I have been recording music for a long time. But not until about three years ago did I start taking it seriously. And I'm still not convinced that was the right decision. Home audio recording is a giant can of worms. In fact, it is the most frustrating process I've experienced. There are just too many variables involved. The recording space, the microphone choices, the microphone setups, soundproofing, sound treatment, studio monitor choices, studio monitor setupů the list is nearly endless. I've learned a lot about all these things. And I still do not believe I know all that much about home audio recording. I'm sure all the audiophiles out there will laugh at my techniques and choices for studio equipment. But you know what? I never set out to satisfy the audiophiles. I'm just a punk musician who wants to get good documentation of his bands performances. And along the way, I have been able to help out many musicians who do not have the bucks to shell out for the local music producer. I didn't have that kind of money either, and that was the catalyst that started the project that has gotten me here. Hopefully I have some valuable information about DIY tricks and price efficient studio equipment that can help simplify the process of setting up a home audio recording studio. It doesn't have to be daunting. It will always be difficult, but there are ways to make the whole process come together with adequate results.
Start with the room. If the recording space doesn't sound good, then stop immediately and correct it. Bass traps can be built using a frame and compressed fiberglass. Get some chicken wire to keep the frame together and the fiberglass compressed. Cover it with a material that is not reflective. If you can breathe into it and feel your breath through the other side, then the material will work. Get some couch cushions to use as broadband absorbers. Place them against the walls in spots where reflections occur. By just adding the bass traps and the broadband absorbers, the recording space should already sound much better. The low end will be less muddy and the highs will be less harsh. Microphones will capture what you feed them. Good microphones will capture a bad sounding room accurately. That is not preferred.

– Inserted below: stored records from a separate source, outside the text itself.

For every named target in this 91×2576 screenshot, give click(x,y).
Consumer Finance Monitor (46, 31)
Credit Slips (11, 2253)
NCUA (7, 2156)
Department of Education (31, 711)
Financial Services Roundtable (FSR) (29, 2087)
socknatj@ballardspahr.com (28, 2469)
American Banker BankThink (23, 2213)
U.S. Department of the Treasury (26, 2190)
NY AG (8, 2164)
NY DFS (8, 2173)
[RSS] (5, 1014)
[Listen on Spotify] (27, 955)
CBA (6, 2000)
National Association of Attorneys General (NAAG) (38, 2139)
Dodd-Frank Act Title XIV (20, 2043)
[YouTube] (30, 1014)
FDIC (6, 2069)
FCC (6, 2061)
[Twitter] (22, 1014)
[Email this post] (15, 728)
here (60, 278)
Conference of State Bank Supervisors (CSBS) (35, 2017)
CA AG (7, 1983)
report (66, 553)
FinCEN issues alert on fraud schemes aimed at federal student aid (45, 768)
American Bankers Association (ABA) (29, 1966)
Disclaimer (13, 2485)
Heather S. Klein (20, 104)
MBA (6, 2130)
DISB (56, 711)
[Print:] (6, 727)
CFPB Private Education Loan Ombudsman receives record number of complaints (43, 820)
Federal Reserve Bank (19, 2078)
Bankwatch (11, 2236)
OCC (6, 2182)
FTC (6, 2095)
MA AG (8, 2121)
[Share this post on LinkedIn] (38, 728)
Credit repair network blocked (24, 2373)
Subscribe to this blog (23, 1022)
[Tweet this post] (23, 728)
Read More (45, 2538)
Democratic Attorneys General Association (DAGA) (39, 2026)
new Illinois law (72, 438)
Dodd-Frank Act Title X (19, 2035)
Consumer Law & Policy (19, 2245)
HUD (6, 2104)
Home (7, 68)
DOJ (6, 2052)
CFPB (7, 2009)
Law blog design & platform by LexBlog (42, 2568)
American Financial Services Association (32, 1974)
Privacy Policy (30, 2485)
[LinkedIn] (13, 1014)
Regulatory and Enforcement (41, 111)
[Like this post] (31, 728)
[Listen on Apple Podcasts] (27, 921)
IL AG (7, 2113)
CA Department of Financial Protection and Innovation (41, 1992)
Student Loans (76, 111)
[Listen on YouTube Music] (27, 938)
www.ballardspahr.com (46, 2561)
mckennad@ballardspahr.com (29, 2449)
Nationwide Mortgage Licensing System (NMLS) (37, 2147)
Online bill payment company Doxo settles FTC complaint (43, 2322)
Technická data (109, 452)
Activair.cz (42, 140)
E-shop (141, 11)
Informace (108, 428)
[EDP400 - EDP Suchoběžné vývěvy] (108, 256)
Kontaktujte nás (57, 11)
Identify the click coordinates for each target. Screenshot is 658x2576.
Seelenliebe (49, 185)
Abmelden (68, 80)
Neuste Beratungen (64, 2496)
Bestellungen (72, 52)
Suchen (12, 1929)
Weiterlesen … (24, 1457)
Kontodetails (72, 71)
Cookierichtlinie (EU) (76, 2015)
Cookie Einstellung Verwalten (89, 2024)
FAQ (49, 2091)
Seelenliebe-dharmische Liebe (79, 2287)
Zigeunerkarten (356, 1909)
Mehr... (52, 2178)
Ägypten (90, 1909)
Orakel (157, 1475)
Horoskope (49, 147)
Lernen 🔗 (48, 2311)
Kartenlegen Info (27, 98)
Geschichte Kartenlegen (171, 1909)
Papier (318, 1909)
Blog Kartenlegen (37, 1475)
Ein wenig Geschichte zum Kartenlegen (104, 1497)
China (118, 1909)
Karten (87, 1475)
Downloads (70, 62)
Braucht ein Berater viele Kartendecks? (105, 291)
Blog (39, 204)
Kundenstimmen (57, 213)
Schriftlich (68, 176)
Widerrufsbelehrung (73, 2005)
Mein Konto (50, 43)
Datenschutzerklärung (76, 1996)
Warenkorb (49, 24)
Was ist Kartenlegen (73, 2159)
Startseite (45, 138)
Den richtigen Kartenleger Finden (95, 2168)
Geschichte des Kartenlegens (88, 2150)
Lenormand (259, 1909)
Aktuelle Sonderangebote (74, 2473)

Quality studio equipment, especially microphones, does not have to be expensive. A few Shure SM-57's could make it through the entire home audio recording process if used correctly. As an alternative, there are brands of studio equipment such as Behringer, GLS, and SHS that make very useable dynamic microphones that are even more cost effective than the SM-57. Just experiment. Condenser microphones are good for adding ambience, and a matched pair of overheads is usually preferred to capture the stereo image of a drum set. There are standard microphone placement techniques that can be found all over the internet, but there are no set rules. As long as it sounds good, that's all that matters. Just make sure the microphones are not out of phase. The sound will become weak. The Recorderman technique for overhead microphone placement is a great fool-proof method for getting a good stereo image of the drum set. Definitely check it out.
Accurate monitors are very important in the home audio recording studio. They will give you the sound of the music accurately, with no added bass or high-end. But to have them work correctly, you must have an accurate room. With proper placement of the bass traps and broadband absorbers, this will clean up the sound a lot. Use a room measurement program such as REW Room EQ Wizard to measure the room's response. This will need to be done with a good condenser microphone, preferable one that is made specifically for this purpose. I obsessed over this process until I achieved a frequency response in my home audio recording studio within 3db across the entire frequency range. I may have taken the process too far, but it has definitely been beneficial for obtaining an accurate mix and a satisfactory end result.